What you need to do: Every picture stays out; everything else in the listing below is to be returned exactly.

Entries provided: Begin

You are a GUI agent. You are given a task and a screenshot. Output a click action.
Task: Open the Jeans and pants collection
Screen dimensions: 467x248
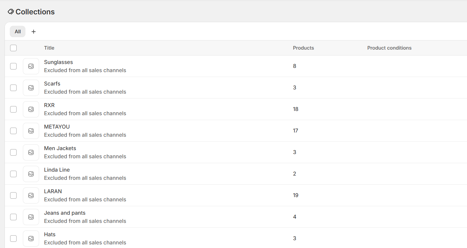[65, 213]
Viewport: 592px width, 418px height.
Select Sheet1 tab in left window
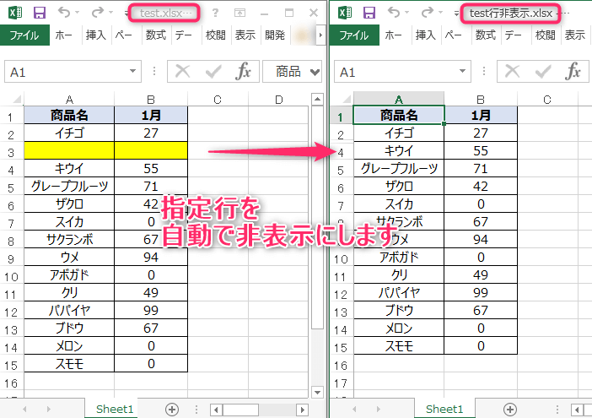point(115,409)
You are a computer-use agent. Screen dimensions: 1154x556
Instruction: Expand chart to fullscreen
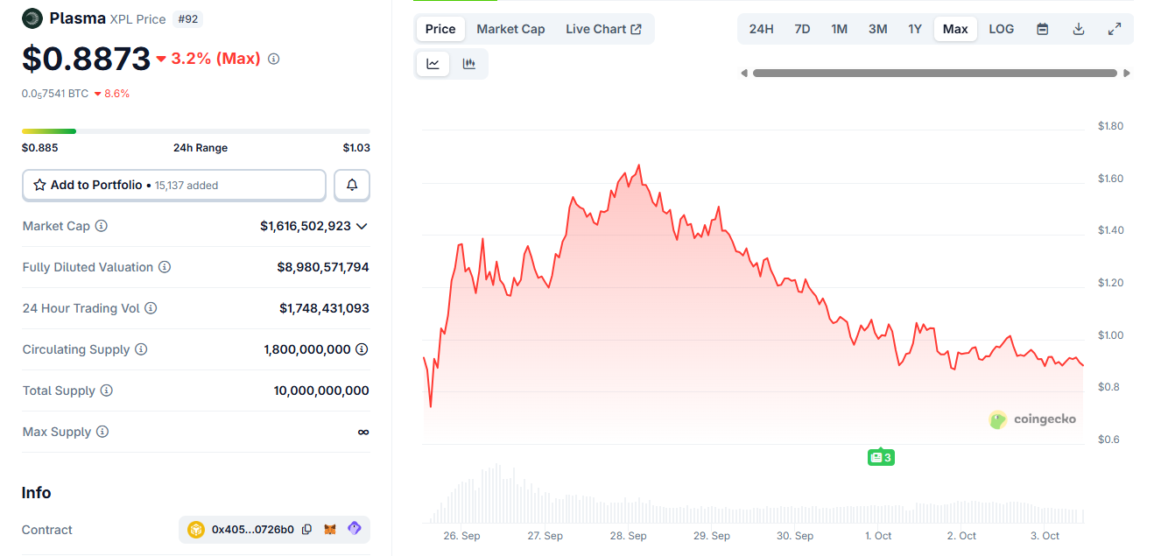[x=1115, y=29]
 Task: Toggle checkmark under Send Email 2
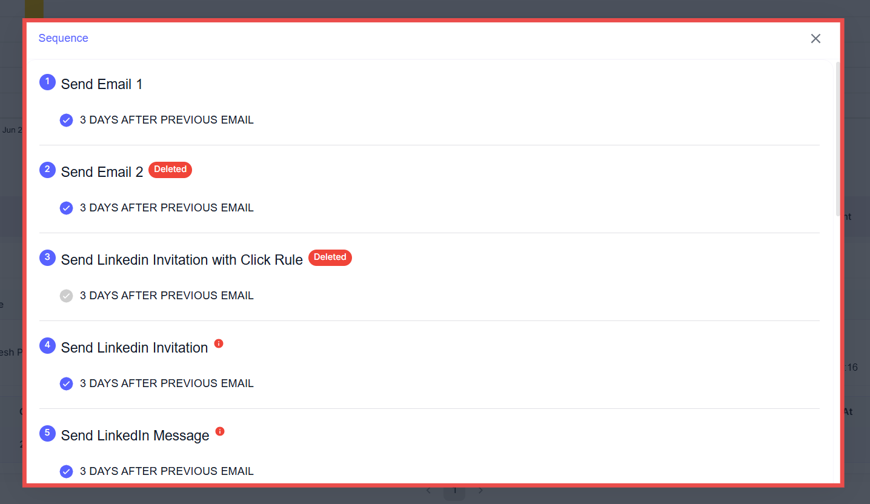[67, 208]
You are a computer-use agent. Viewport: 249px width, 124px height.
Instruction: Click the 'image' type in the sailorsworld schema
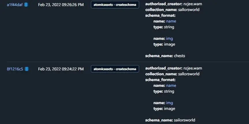(170, 109)
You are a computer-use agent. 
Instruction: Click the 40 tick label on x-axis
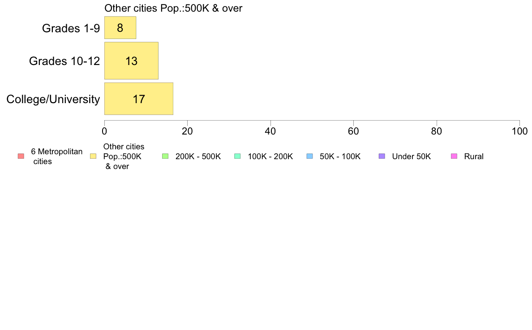pyautogui.click(x=270, y=131)
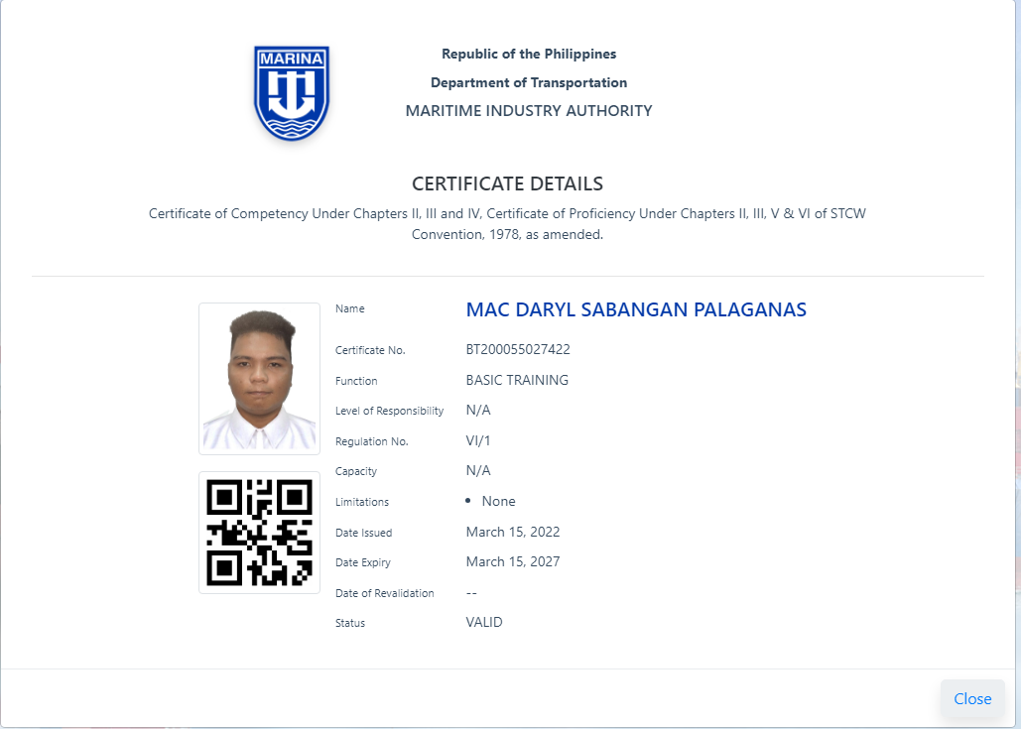Image resolution: width=1021 pixels, height=729 pixels.
Task: Click the None limitations bullet item
Action: click(x=498, y=501)
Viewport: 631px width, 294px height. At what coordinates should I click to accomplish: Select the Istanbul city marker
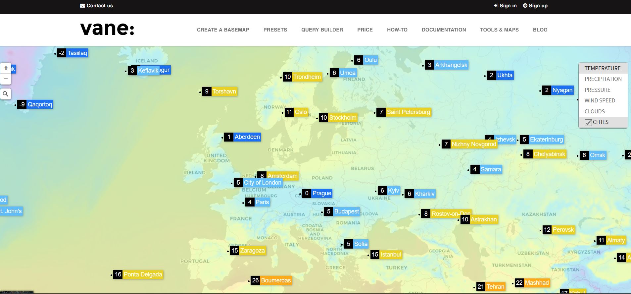coord(386,255)
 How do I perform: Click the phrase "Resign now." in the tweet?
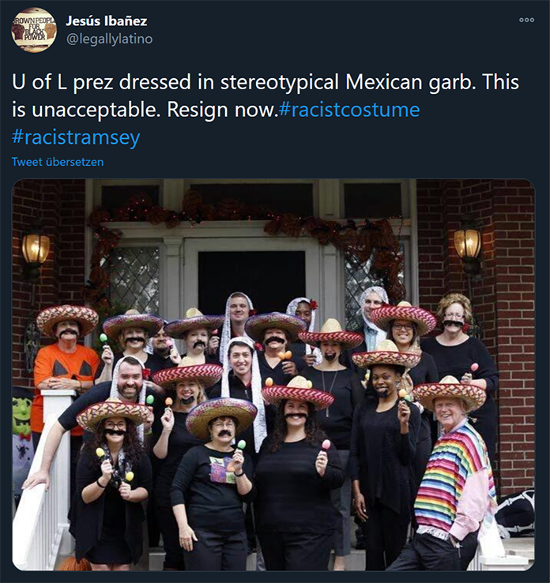pyautogui.click(x=222, y=110)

Entries provided: End

Task result:
You are a GUI agent. You are given a task and a screenshot. Output a click action.
Task: Open the Jeans and pants collection
Screen dimensions: 467x248
[65, 213]
Viewport: 592px width, 418px height.
Select Sheet1 tab in left window
point(115,409)
You are a computer-use agent. Screen dimensions: 1154x556
Instruction: Expand chart to fullscreen
[x=1115, y=29]
 Task: Toggle checkmark under Send Email 2
[67, 208]
You are a computer-use agent. Viewport: 249px width, 124px height.
Instruction: Click the 'image' type in the sailorsworld schema
(170, 109)
You are a computer-use agent. 
Instruction: Click the 40 tick label on x-axis
pyautogui.click(x=270, y=131)
Image resolution: width=1021 pixels, height=729 pixels.
Task: Click the None limitations bullet item
Action: click(x=498, y=501)
Viewport: 631px width, 294px height. At what coordinates should I click to accomplish: Select the Istanbul city marker
coord(386,255)
 How do I perform: Click the phrase "Resign now." in the tweet?
pyautogui.click(x=222, y=110)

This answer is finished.